Als die abgeschnittene Zunge im japanischen Horrorfilm «Audition» noch eine Weile quicklebendig über den Boden hüpfte, da habe ich das Kino verlassen. Das war 2001. Und als die junge Frau in «Titane», die später im Film mit ihrem Auto kopulieren sollte, worauf ich eigentlich gespannt war, sich selbst in einem irren Furor das Gesicht zermantschte, um nicht mehr erkannt zu werden, habe ich ebenfalls aufgegeben. Das war 2021. Sonst habe ich nicht viele Probleme mit Horrorfilmen und Körperlichkeit.
Die perversen Organ-Züchtungs-Experimente in David Cronenbergs «Crimes of the Future» – gediegen. Die nicht ganz so kunstvoll gemachten, aber originell gedachten Duplizierungsversuche in Brandon Cronenbergs «Infinity Pool» – cool. Die Laubsägearbeit von «Saw» – meinetwegen. Womit ich jedoch ernsthaft Mühe habe: ganz normale Operationsszenen in ganz normalen Ärzteserien. Vielleicht, weil sie naheliegender sind als die surrealen Welten von Horrorfilmen. Da muss ich wegschauen.
Aber noch nie musste ich so oft wegschauen und mir zugleich auch noch die Ohren zuhalten wie jetzt bei «The Substance» von Coralie Fargeat. Möglicherweise war dies der grusigste Film, den ich jemals gesehen habe, und ich kann ihn nur äusserst hartgesottenen Anhängerinnen und Anhängern des Genres Body Horror empfehlen. Wie viele werden das sein in der Schweiz? 70? 700? 7000 wie bei «Titane», die meisten davon in der Romandie? Was sagt uns das über den Röstigraben?
Doch wer auch immer ihr sein mögt, ich gratuliere euch zu eurem stabilen Magen, denn nach «The Substance» sass ich ratlos vor meinem Teller und suchte nach Möglichkeiten der Autosuggestion, weil das Stück Fleischkäse darauf Ähnlichkeiten mit ... Aber von vorn!

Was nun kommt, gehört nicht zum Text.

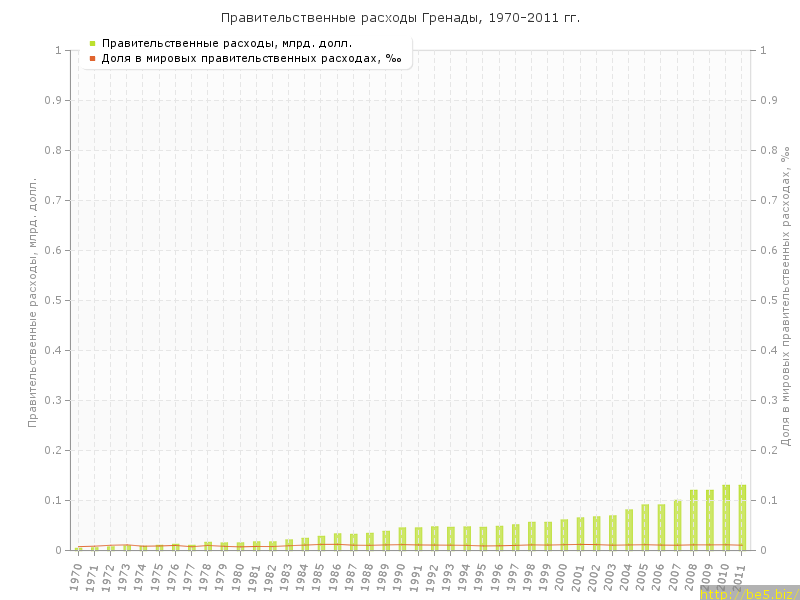Click the 2003 label on the x-axis

tap(611, 576)
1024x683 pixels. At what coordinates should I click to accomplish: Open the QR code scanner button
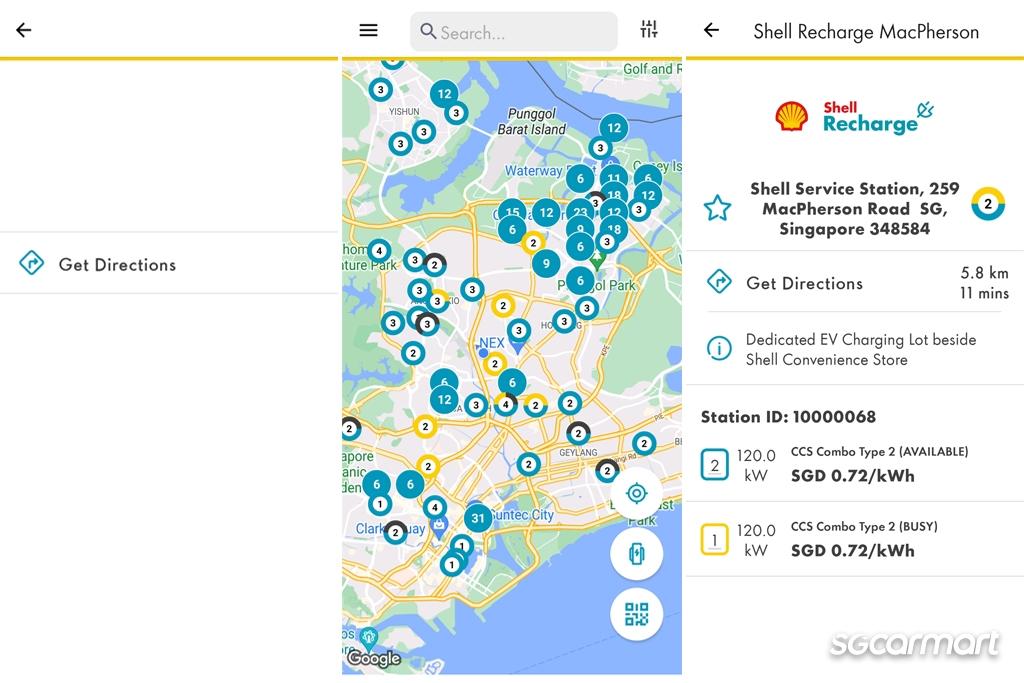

Demi Moore spielt Elisabeth Sparkle, eine Hollywood-Diva, die früher mal sparkelte und es heute, über 50, nur noch in Aerobic-Videos fürs Fernsehen tut. Bereits in der Wortspielerei mit dem Namen Sparkle zeigt sich: Achtung, dieser Film setzt echt nicht auf Subtilität, aber total auf Oberfläche. Und weil Elisabeth in ihrem auf Oberflächenreize fixierten Business nun mal als alte Schachtel gilt, wird sie von ihrem Boss (Dennis Quaid) entlassen.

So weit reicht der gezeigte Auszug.